There are also probably other questions I wouldn't have any immediate knowledge of or answer for.  Perhaps complications that arise where hardware APIs interface with the MOS/ADA APIs.  Perhaps complications where code libraries and embedded applications interface with the parent application, or where those embedded functions and parent application functions share (or arguably compete for) resources on remote nodes.  There are doubtless complications when it comes to truly confirming that applications are operating under the auspices of a user, or that an Agent is truly what it claims to be, running the code it is claiming to run.

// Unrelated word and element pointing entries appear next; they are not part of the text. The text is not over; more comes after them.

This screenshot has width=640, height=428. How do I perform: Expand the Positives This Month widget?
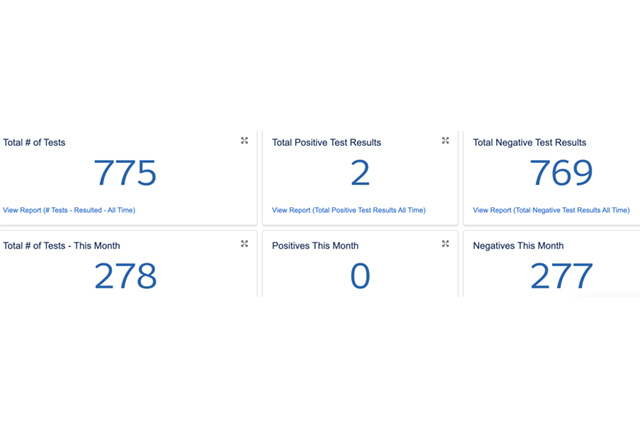(x=445, y=243)
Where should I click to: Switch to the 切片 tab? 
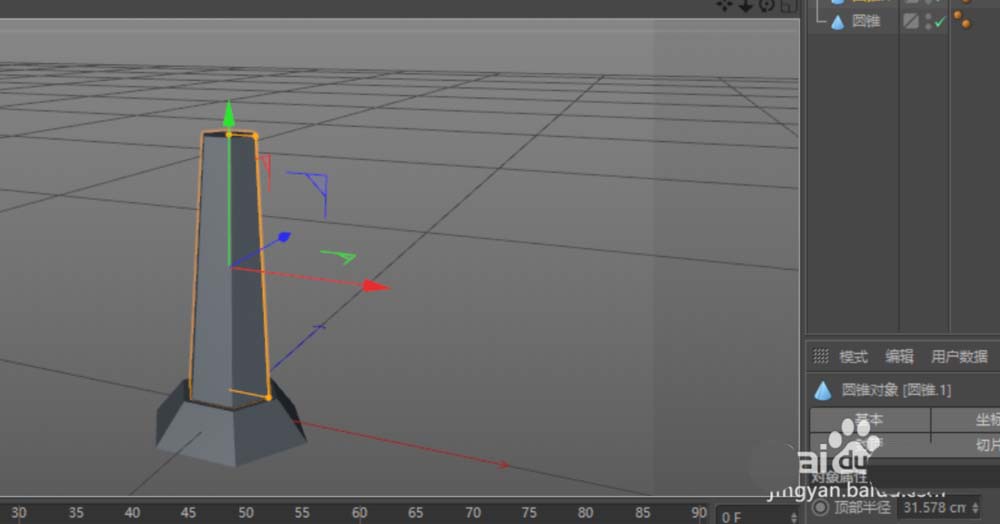pos(985,444)
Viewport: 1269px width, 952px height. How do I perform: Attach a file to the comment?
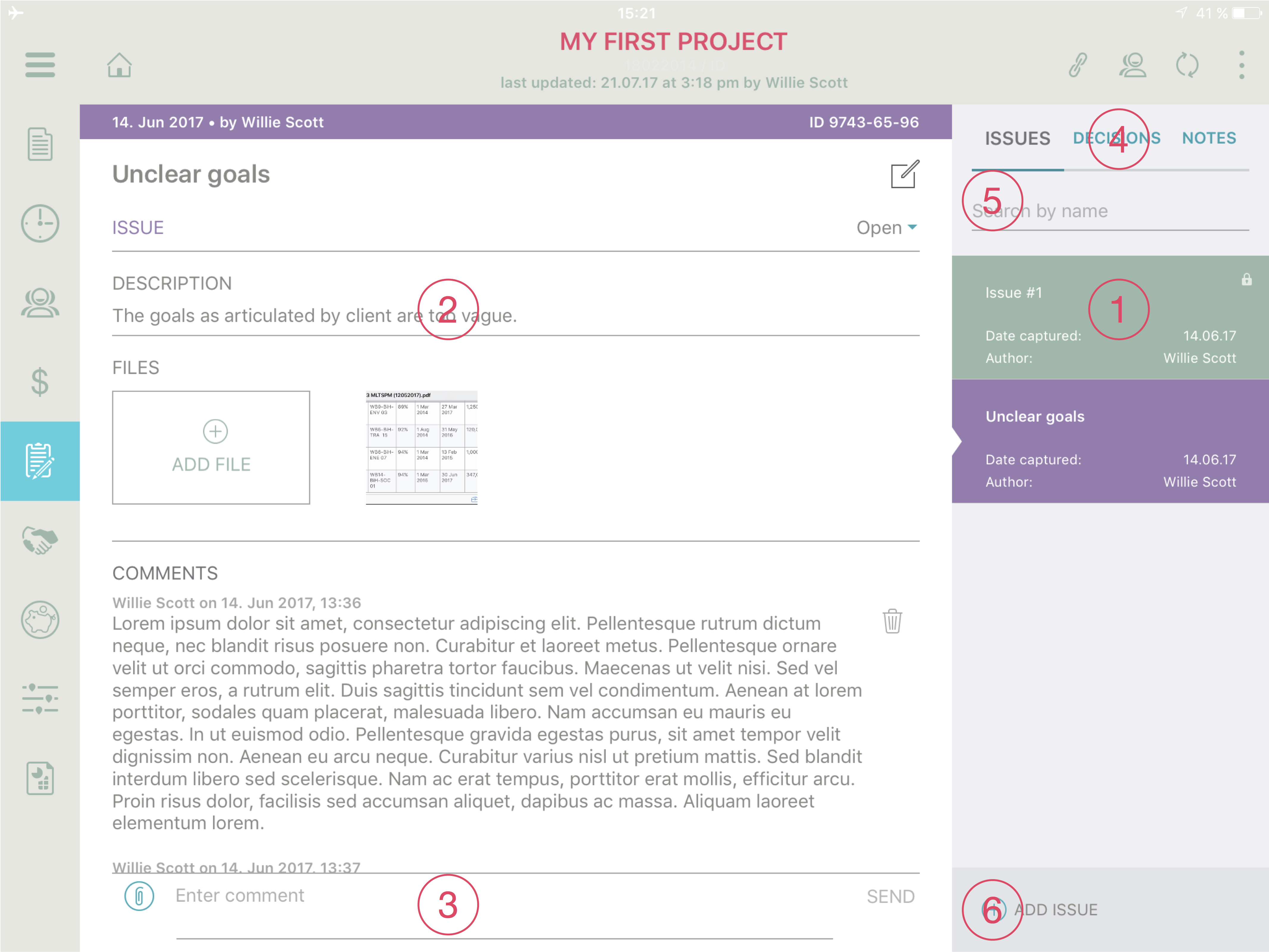tap(139, 896)
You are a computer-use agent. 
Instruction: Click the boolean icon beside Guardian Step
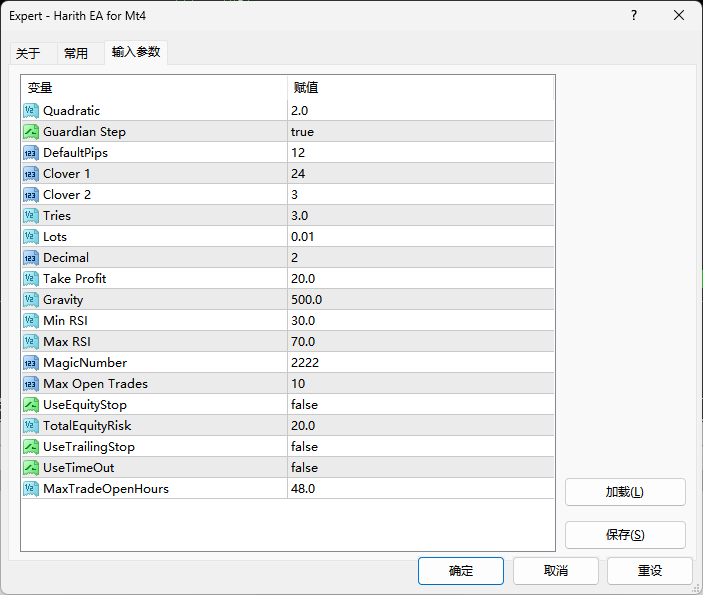[x=31, y=131]
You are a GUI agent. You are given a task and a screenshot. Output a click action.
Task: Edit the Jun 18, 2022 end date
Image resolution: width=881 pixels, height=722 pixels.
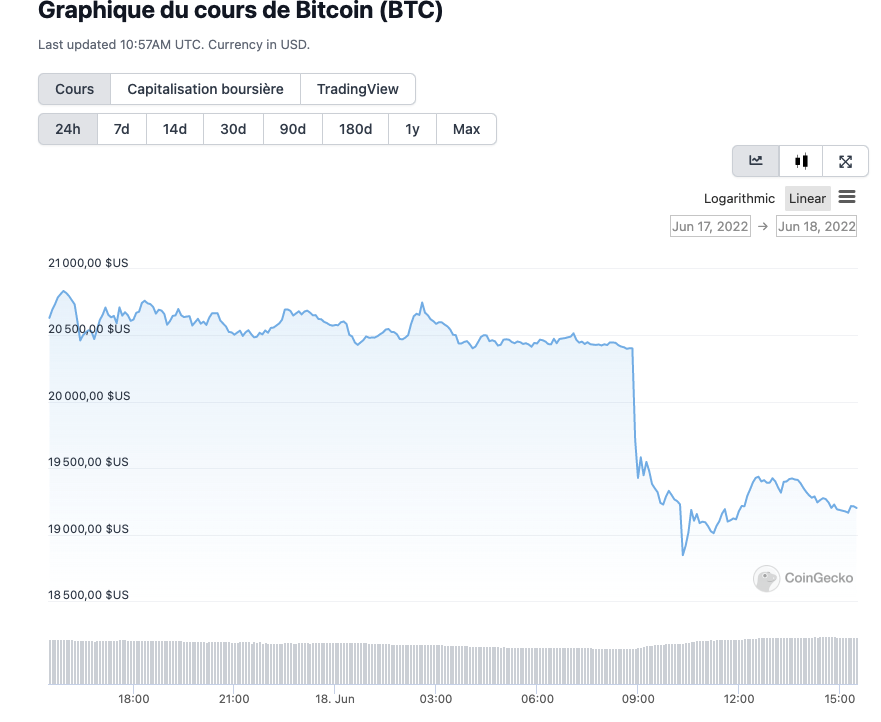[816, 226]
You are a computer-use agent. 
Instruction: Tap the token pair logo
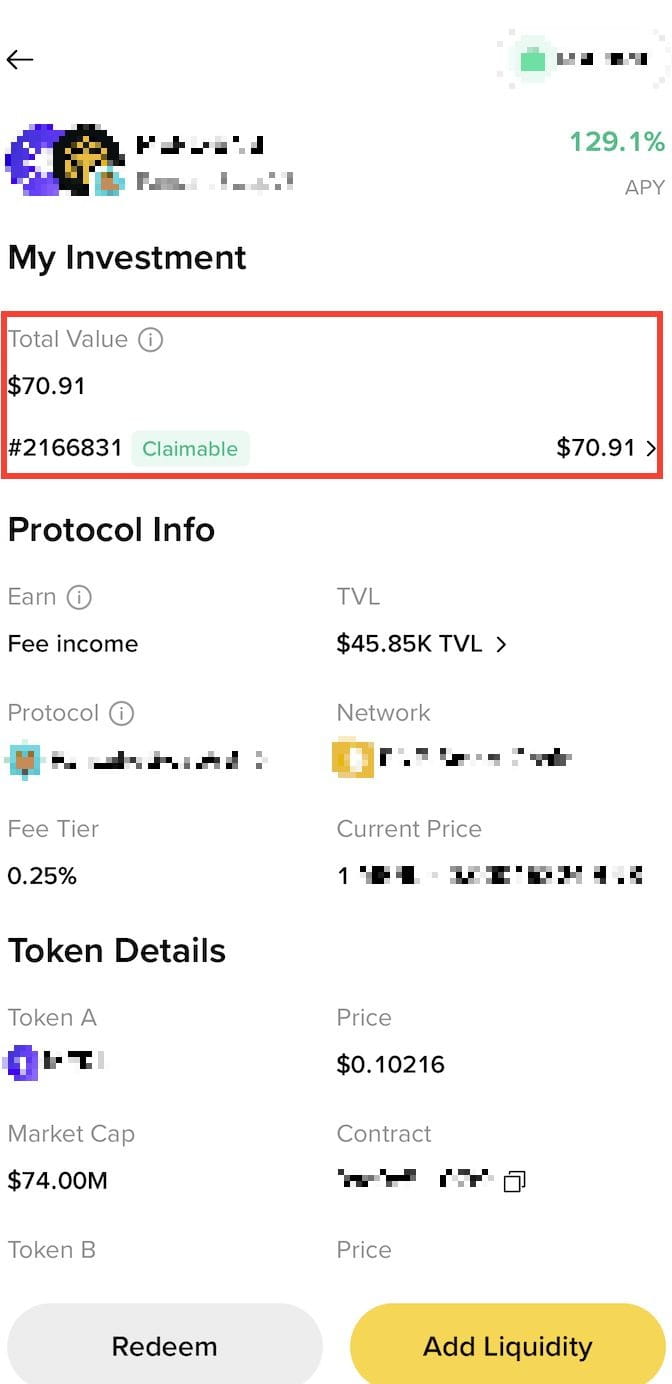(64, 161)
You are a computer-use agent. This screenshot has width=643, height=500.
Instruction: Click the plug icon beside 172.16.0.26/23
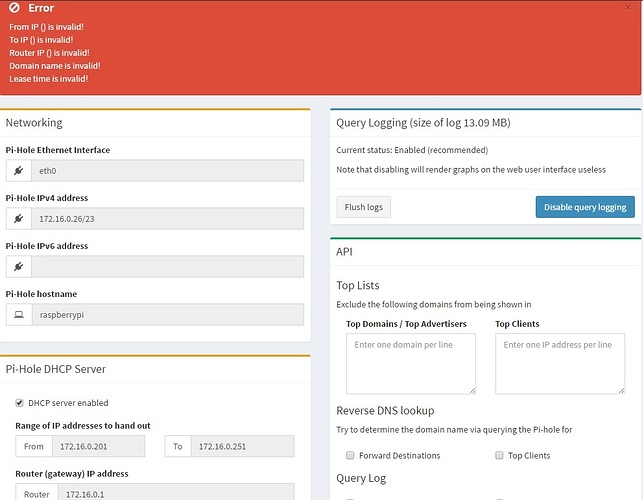(18, 219)
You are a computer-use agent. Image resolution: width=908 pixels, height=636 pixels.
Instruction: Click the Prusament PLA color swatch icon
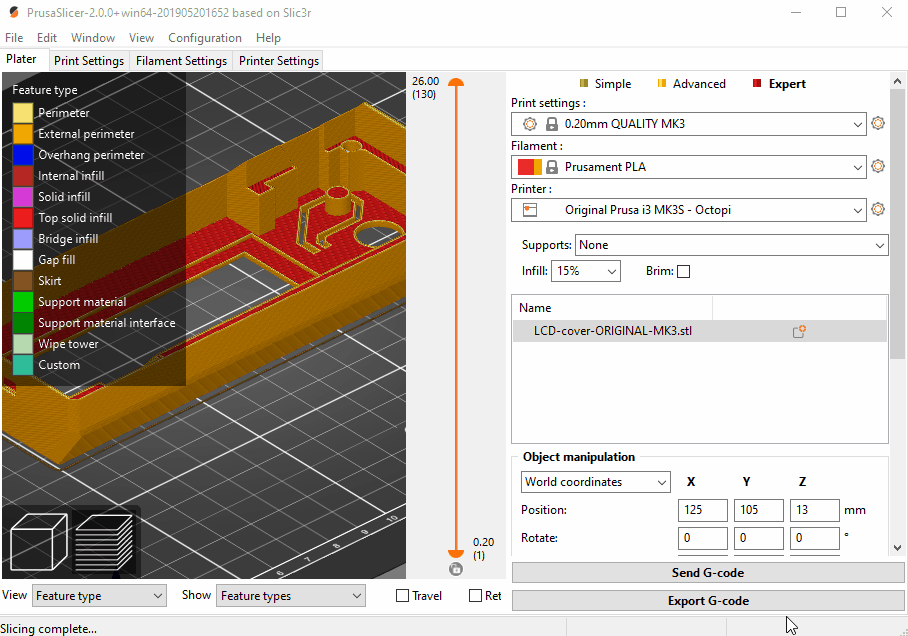point(528,166)
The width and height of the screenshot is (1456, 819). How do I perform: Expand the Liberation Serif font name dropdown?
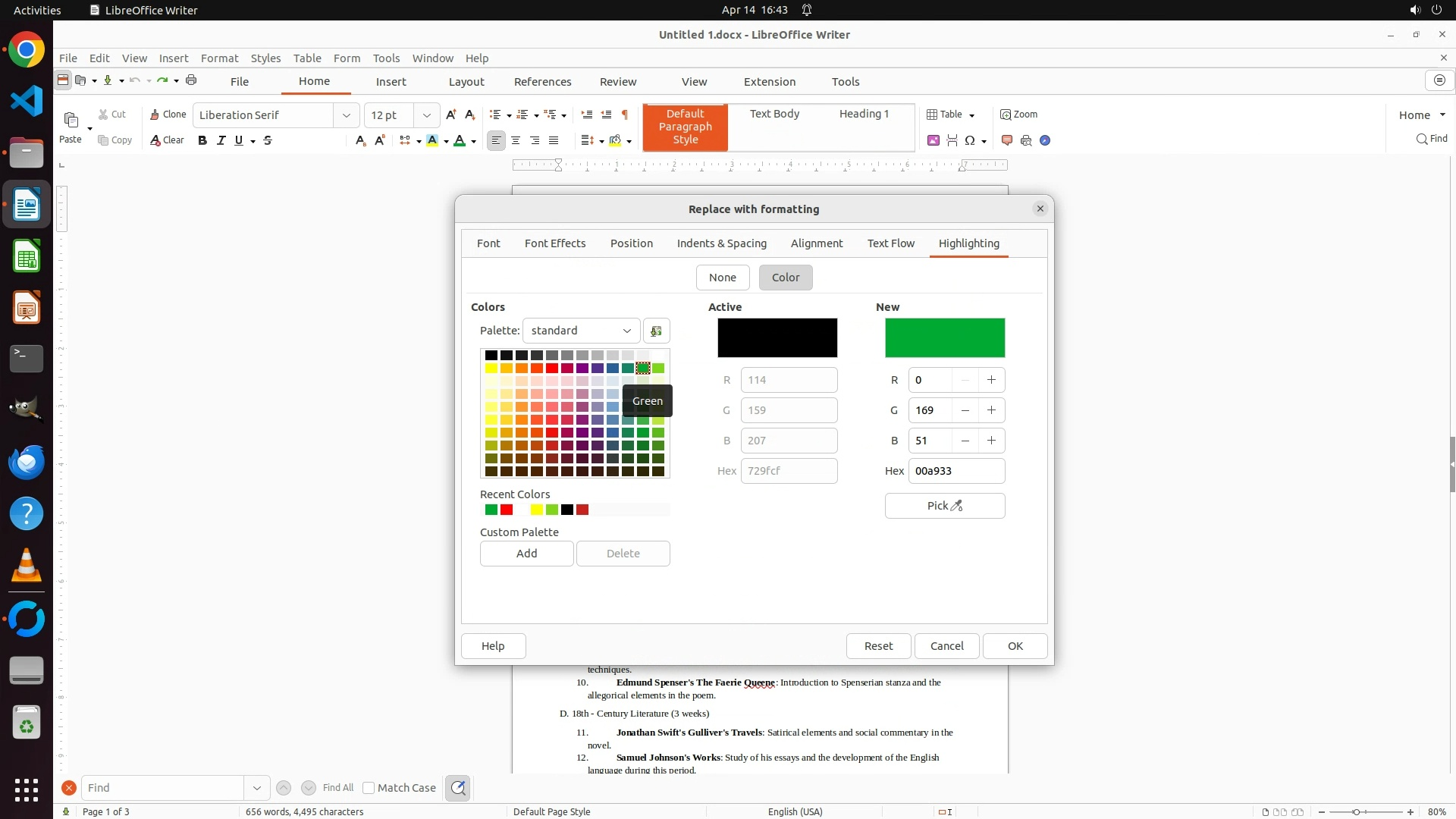[347, 115]
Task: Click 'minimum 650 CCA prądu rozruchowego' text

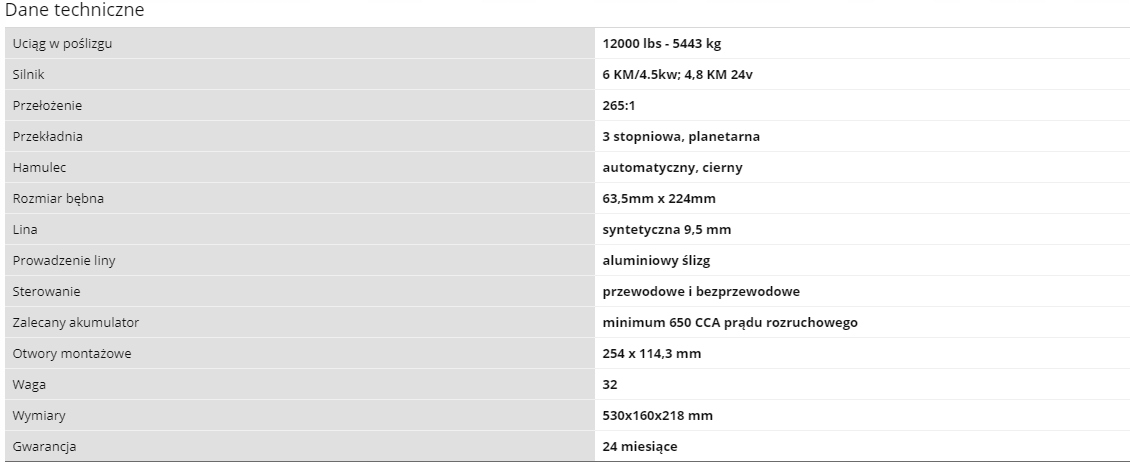Action: pyautogui.click(x=730, y=323)
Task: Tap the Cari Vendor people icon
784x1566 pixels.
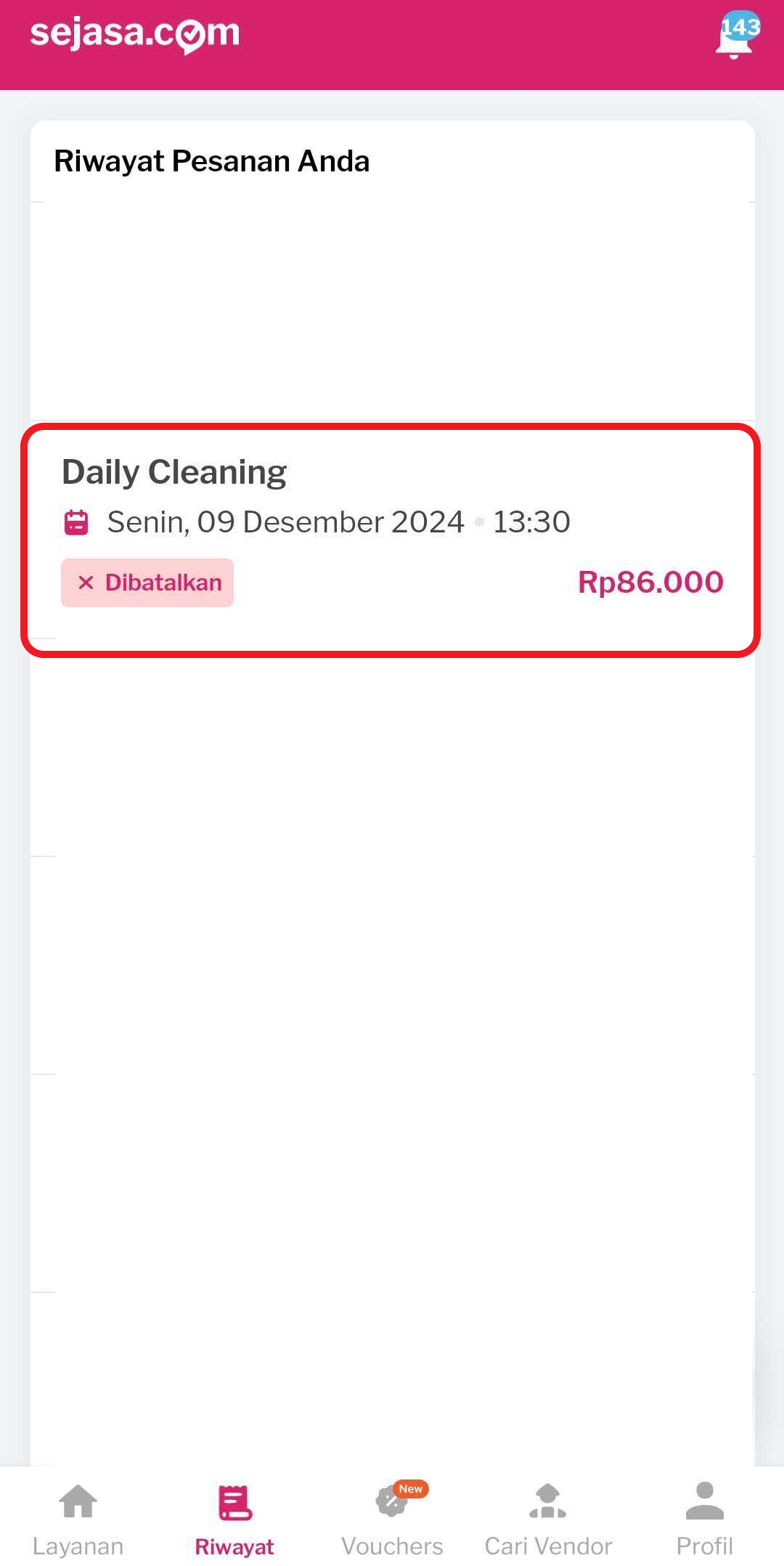Action: 548,1501
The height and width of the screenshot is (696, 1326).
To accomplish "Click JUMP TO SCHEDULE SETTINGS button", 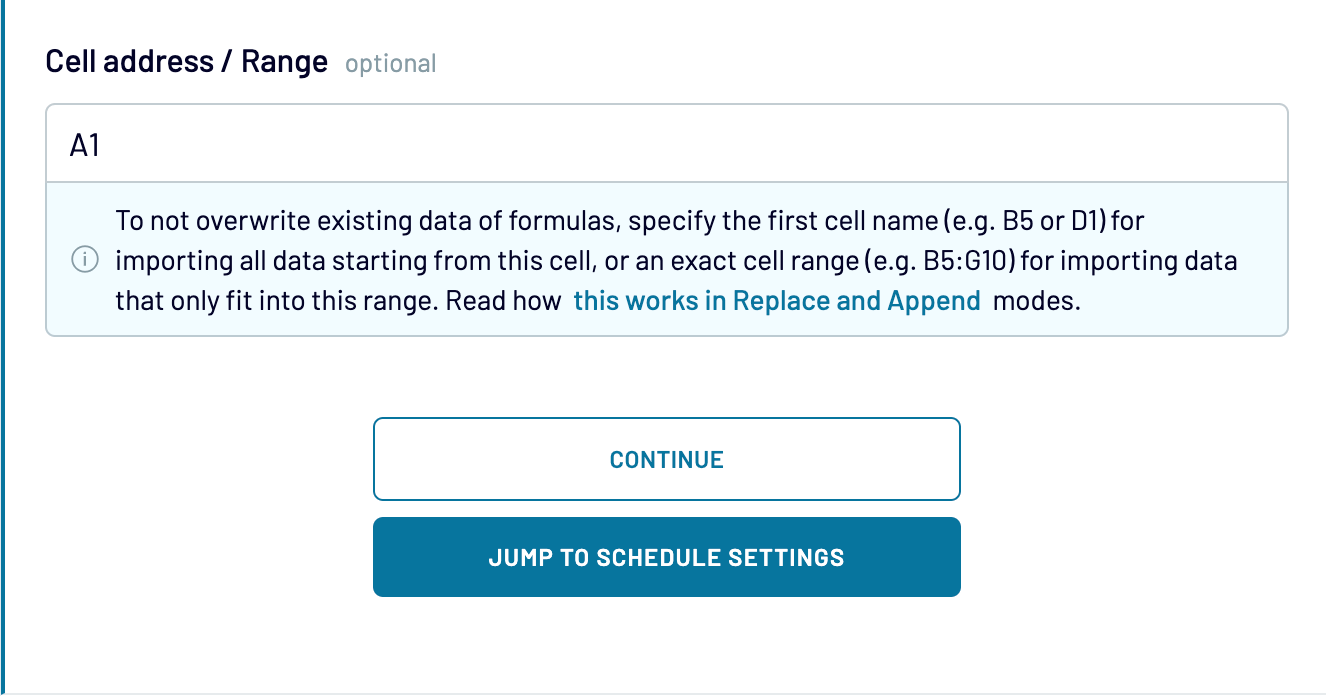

The general Modular OS Agentic Distributed Applications model has a lot of nuances and complexity that I have no right to try to decide.  I can only, and have only, sketched out the broad strokes of this system.  I think I have answers, but only testing and implementation will determine how right, or wrong, I am.  All I can really say for sure, is that if you are trying to build an entire operating system on top of remote procedure calls, you have a lot of work to do in order to ensure that the system is powerful, stable, and easy for programmers to understand and manage.  And… forgive me if I may sully the name of remote procedure calls as they currently exist, but I really think it's going to take a lot more.

Most likely, the full list of what it does take won't begin to take shape until people who know these systems a lot better than me have their say.